Level II fieldwork includes an in-depth experience in delivering occupational therapy services to clients, focusing on the application of purposeful and meaningful occupation and/or research, administration and management of occupational therapy services. Students are expected to further develop practice skills in client-centered evaluation and treatment utilizing occupation- based interventions and utilizing treatment methods that are backed by solid scientific evidence. The experience promotes clinical reasoning and reflective practice while developing a repertoire of assessment/treatment interventions related to human performance. Students practice under the supervision and role modeling of an occupational therapist in an actual clinical environment. Development of professionalism emphasize application of ethical principles and values. The student is expected to achieve entry-level clinical expertise in the specialty practice arena by the completion of the second Level II experience.

Passing the course requires that all twelve weeks are completed at the site – no partial credit of hours will be granted in the event a student elects to leave or is removed from the fieldwork site. Prerequisites determined based on practice area.

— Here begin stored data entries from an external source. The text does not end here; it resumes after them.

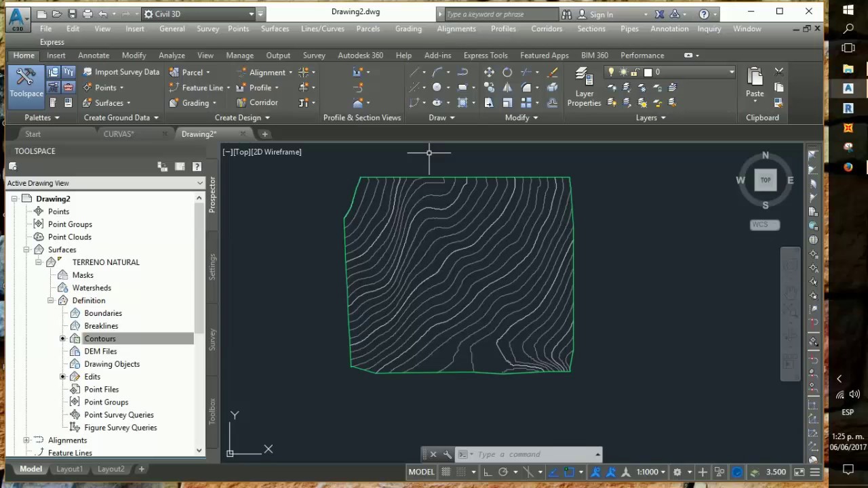
Task: Select the Rotate tool in Modify panel
Action: point(507,73)
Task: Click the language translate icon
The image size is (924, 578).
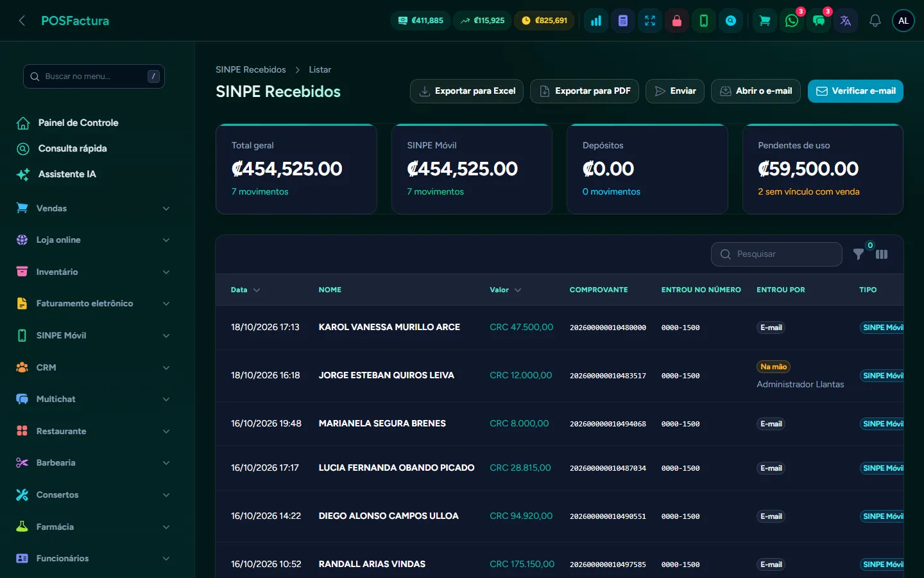Action: [x=846, y=21]
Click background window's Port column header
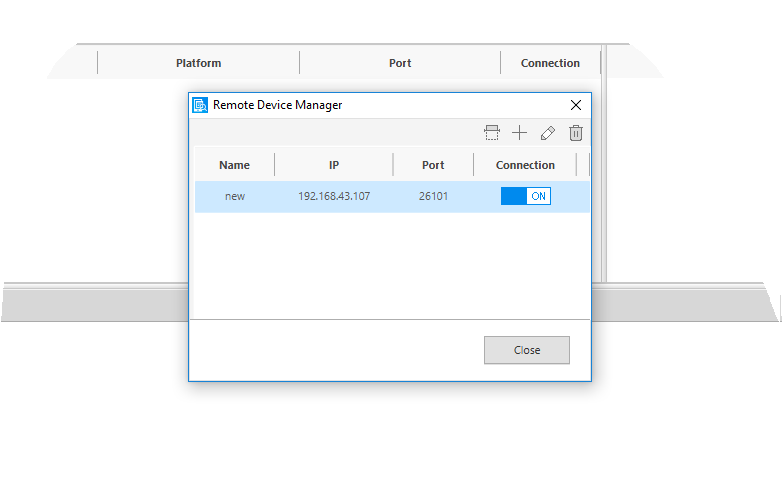 tap(400, 63)
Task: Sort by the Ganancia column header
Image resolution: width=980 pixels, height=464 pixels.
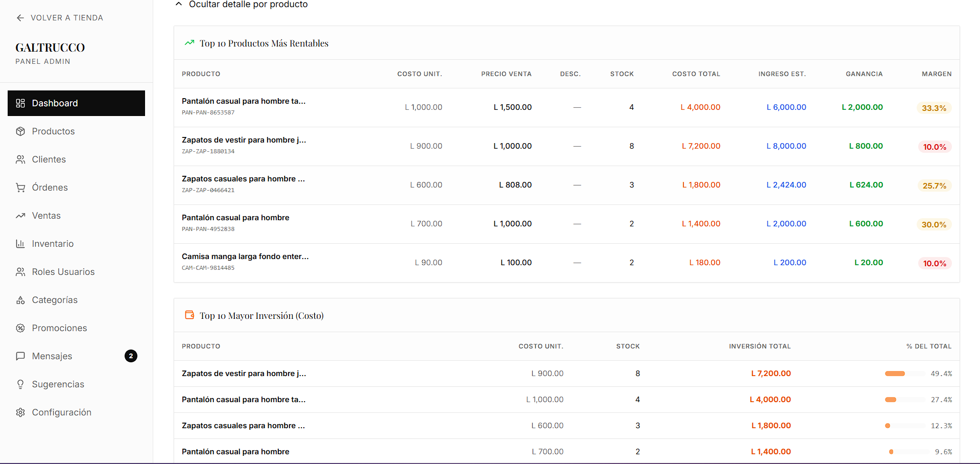Action: tap(864, 74)
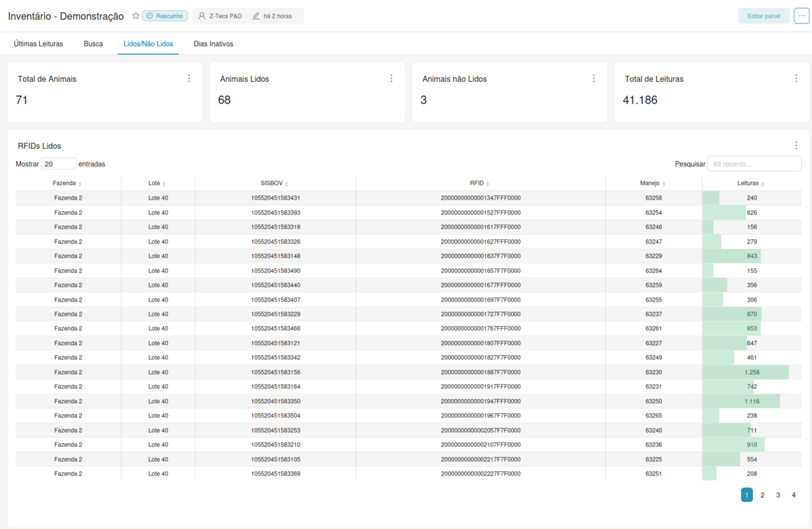Click the Editar painel button
The image size is (812, 529).
click(763, 15)
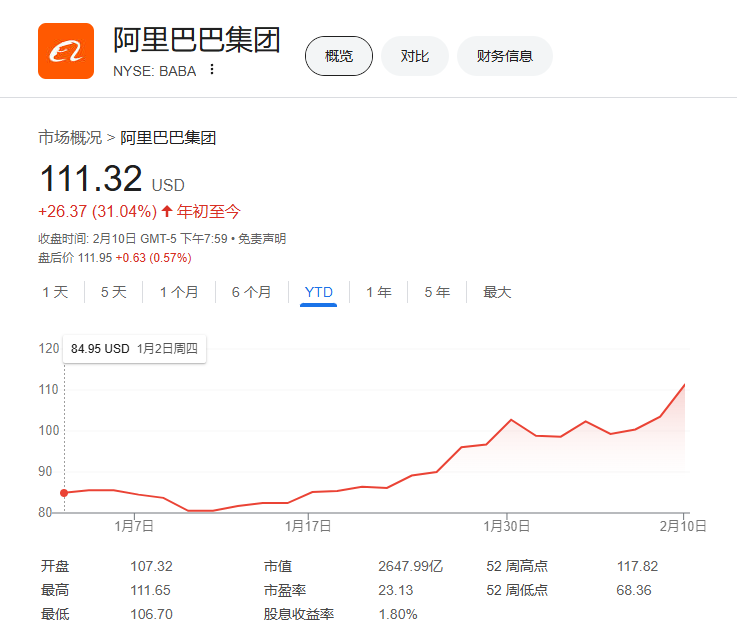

Program Totals for BSHS/MSOT for Students Entering the Program 2021 or later

Total prerequisite credits 60 (minimum)
Total Touro OT undergrduate credits 32
Total Touro OT graduate credits 63*
TOTAL CREDITS 155

*Note: 32 of the 63 Graduate credits apply to both, the graduate and undergraduate degree. The 32 graduate credits that apply to both degrees, provide the students with a broad overview of all practice areas of occupational therapy through the lifespan including mental health, physical health, children, adolescents, and older adults, as well as an introduction to research and scholarship. The 31 graduate credits that apply exclusively to the MS degree dive deeper into specialty focuses within those practice areas of occupational therapy, including prosthetics, orthotics, orthopedics, school-based practice, rehabilitation design, non-traditional and emerging practice, management, leadership, as well as fieldwork, and a capstone project.